WhatsApp is the chat based application and the aim of this article to help you understand the building blocks and design of WhatsApp. This will enable you to build design of any chat based application.
“WhatsApp is an instant messaging and voice-over-IP service owned by technology conglomerate Meta. It allows users to send text, voice messages and video messages, make voice and video calls, and share images, documents, user locations, and other content.” Lets get started.
Gathering Requirements:
Functional:
- One to one chat
- Group Messaging
- Sent + delivery + read receipt
- Online/Last seen
Non Functional :
- Consistency
- Availability
- Partition Tolerance
Capacity Planning:
Number of users on the application every month: 1 Billion
Number of active users per second at peak traffic: 650, 000
Number of messages per second at peak traffic: 40 Million
Servers in session microservices = (chat msg * Latency )/ concurrent connections per server
If there are 100K concurrent connection per server and latency is 20 ms. It will be 8 servers or add few extra for handling the failure.
High Level Design:
One to One Chat Process-
- Users A will send request to gateway. Now Gateway needs to identify the User B location or Gateway location of User B.

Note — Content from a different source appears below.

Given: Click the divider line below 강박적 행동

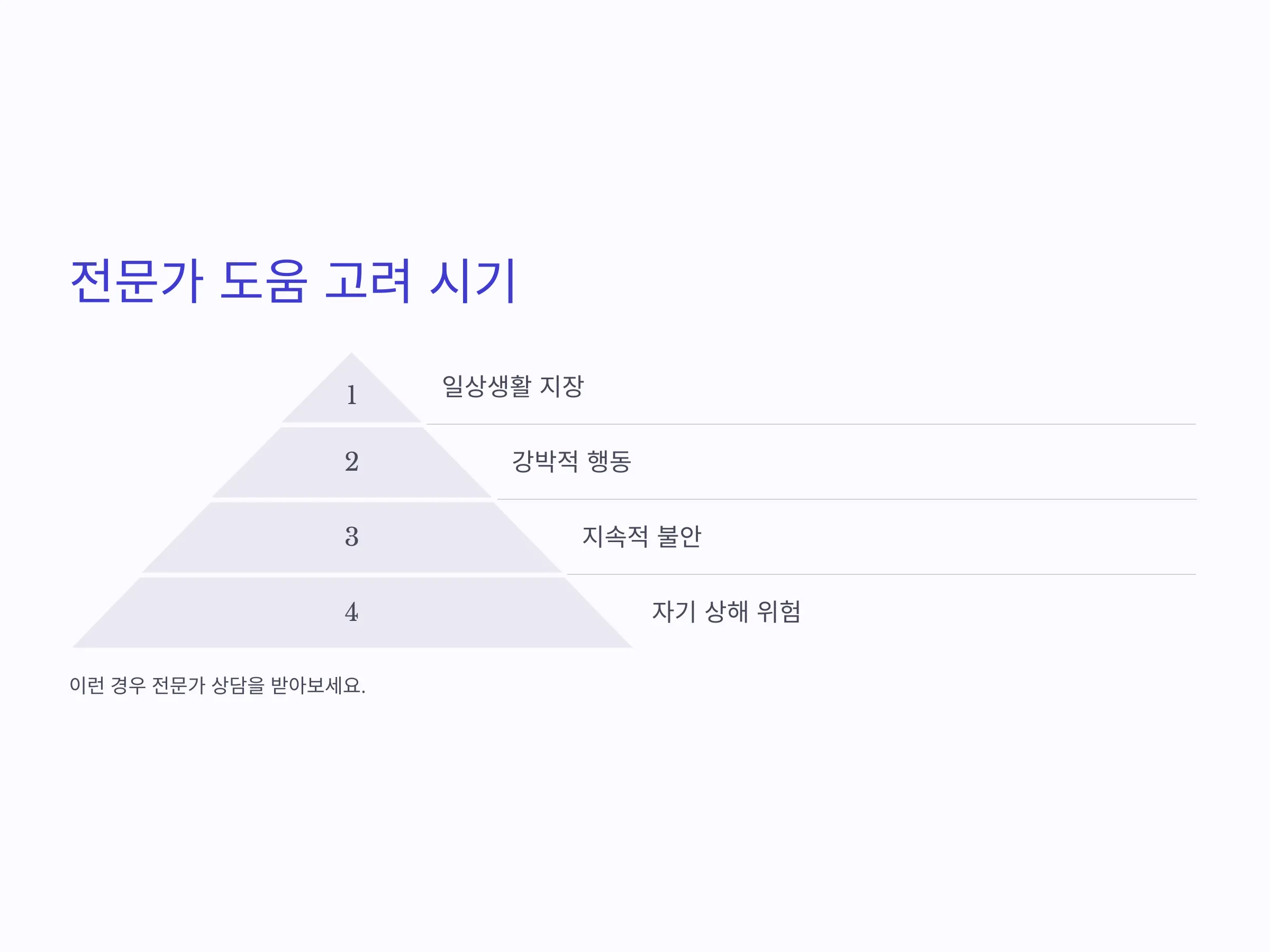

- We will create the Session Microservice that will know which user is associated with which Gateway. This microservice will be backed by multiple servers to avoid single point of failure.
- User A will send request eg sendmessage(UserB) to Gateway and this gateway will process it to session microservice.
- This session service will work as a router and store the User-Gateway mapping in the database. And figure out the details about user B getaway and send the request to gateway and send the msg to User B.
- HTTP is client to server protocol. We can only send the msg from client to server not vice versa. So we need another protocol that use TCP, so WebSocket’s is accurate and useful when we are building the chat applications.
- Using Websocket, server can send the message to User B.
- Now user A can send the message to User B.
Sent + Delivery + Read Receipt:
- When User A message goes to session service via gateway. And session service successfully redirect the message to user B’s gateway. It will send back the response to User A that message it sent.
- Once gateway 2 sends the message to user B. UserB will send the response that message is received and gateway will send the delivery receipt to session service and back to User A for delivery response.
- When the user B, opens the chat. Gateway will send the response back to session service that message is read.
Group Message Chat Process:
- Sending a group message mostly the same process as sending one to one chat but here session service will send the request to group service. It will use consistent hashing to reach to right group service box.
- Group service will have mapping of groupid linked to multiple userid. It will use message queue that make sure that message should not be lost in case of any failure.
- Once we have the group Id message will ask the session service for gateway details of userids and send the message to respective users.